**Data**
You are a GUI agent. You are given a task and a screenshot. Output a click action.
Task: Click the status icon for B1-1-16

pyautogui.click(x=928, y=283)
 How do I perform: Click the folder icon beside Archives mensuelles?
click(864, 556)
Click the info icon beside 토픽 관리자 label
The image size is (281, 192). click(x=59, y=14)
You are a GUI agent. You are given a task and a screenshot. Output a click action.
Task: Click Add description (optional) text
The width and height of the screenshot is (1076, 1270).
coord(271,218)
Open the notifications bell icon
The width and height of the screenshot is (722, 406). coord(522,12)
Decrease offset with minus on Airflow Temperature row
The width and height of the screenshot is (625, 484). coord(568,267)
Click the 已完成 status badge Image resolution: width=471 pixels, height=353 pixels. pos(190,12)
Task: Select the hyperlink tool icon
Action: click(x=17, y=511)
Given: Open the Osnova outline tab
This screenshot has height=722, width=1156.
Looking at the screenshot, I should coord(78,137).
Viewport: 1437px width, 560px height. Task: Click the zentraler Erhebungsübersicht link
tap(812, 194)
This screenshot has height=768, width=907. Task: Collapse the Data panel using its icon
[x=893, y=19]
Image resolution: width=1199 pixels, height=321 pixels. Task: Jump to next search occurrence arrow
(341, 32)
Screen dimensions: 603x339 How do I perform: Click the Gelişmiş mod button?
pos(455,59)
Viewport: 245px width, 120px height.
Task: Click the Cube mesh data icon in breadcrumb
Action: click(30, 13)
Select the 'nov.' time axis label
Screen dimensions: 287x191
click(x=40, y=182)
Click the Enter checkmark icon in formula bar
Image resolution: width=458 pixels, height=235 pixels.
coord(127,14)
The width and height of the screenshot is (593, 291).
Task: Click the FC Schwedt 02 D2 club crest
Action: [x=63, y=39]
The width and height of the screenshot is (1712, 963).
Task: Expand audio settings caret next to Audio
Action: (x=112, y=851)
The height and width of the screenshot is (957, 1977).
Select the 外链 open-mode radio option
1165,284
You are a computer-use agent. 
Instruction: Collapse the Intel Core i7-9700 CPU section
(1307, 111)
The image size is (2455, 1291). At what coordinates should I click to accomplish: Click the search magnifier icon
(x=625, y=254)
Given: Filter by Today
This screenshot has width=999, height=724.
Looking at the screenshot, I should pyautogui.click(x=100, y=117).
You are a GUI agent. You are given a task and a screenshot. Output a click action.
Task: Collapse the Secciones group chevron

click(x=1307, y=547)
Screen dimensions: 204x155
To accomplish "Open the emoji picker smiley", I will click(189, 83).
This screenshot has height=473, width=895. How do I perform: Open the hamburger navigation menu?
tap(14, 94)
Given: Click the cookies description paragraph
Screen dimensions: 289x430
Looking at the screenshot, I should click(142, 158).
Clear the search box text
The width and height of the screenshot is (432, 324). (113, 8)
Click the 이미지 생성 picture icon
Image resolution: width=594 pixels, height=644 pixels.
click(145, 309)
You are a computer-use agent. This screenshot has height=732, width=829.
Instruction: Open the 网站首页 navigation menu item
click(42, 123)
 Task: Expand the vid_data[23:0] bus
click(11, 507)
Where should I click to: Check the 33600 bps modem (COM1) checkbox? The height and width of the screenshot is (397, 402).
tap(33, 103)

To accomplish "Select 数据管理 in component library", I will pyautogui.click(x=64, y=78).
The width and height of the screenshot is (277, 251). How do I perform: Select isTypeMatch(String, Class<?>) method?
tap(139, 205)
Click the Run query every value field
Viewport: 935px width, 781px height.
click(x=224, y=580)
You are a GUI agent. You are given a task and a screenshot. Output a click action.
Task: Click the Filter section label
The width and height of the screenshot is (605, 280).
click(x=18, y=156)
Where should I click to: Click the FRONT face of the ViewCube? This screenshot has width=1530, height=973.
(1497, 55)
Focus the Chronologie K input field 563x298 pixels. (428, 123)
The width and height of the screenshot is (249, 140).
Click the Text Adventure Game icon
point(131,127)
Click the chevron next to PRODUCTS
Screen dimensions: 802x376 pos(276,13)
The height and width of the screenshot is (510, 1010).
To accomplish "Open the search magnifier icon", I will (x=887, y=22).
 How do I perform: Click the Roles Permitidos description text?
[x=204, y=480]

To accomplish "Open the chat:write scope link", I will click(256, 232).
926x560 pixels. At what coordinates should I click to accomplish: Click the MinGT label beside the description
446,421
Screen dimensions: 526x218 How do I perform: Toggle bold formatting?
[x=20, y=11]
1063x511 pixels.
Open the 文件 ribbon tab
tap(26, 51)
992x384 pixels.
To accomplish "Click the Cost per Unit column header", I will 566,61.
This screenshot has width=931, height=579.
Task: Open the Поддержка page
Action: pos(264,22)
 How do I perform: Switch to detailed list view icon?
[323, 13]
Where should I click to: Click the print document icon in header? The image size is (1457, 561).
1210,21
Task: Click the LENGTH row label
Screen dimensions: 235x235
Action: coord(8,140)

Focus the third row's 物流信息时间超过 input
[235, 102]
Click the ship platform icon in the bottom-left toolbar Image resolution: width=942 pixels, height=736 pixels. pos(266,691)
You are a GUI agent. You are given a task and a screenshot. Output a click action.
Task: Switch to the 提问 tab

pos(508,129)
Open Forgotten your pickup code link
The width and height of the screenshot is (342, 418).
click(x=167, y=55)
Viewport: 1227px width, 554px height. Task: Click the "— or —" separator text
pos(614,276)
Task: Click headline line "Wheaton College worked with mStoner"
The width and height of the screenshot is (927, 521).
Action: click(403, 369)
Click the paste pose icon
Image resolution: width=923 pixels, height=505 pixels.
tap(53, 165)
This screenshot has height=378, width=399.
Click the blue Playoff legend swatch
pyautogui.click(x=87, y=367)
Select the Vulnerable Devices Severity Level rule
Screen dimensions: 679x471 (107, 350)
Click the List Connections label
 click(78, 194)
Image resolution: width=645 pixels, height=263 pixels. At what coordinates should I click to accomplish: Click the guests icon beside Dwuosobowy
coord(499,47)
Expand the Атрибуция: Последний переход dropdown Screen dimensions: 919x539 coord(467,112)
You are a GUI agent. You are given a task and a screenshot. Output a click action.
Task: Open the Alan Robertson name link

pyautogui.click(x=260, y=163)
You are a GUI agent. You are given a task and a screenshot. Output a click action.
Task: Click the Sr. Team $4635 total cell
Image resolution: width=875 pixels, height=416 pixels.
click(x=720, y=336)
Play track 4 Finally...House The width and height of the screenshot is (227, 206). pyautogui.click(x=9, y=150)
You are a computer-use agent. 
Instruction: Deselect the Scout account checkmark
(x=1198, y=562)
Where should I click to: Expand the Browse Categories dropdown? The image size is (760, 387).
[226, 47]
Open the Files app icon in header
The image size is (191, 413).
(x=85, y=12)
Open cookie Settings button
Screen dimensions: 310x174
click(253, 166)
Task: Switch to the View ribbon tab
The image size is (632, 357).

**Your goal**
Copy out again the run of lines that opens with the line containing "Given: Click the" and closes with the line containing "click(42, 123)", keeping both of those lines and reproducing everything verbatim.

**Full solution**
Given: Click the cookies description paragraph
Screen dimensions: 289x430
Looking at the screenshot, I should click(142, 158).
Clear the search box text
The width and height of the screenshot is (432, 324). (113, 8)
Click the 이미지 생성 picture icon
Image resolution: width=594 pixels, height=644 pixels.
click(145, 309)
You are a computer-use agent. This screenshot has height=732, width=829.
Instruction: Open the 网站首页 navigation menu item
click(42, 123)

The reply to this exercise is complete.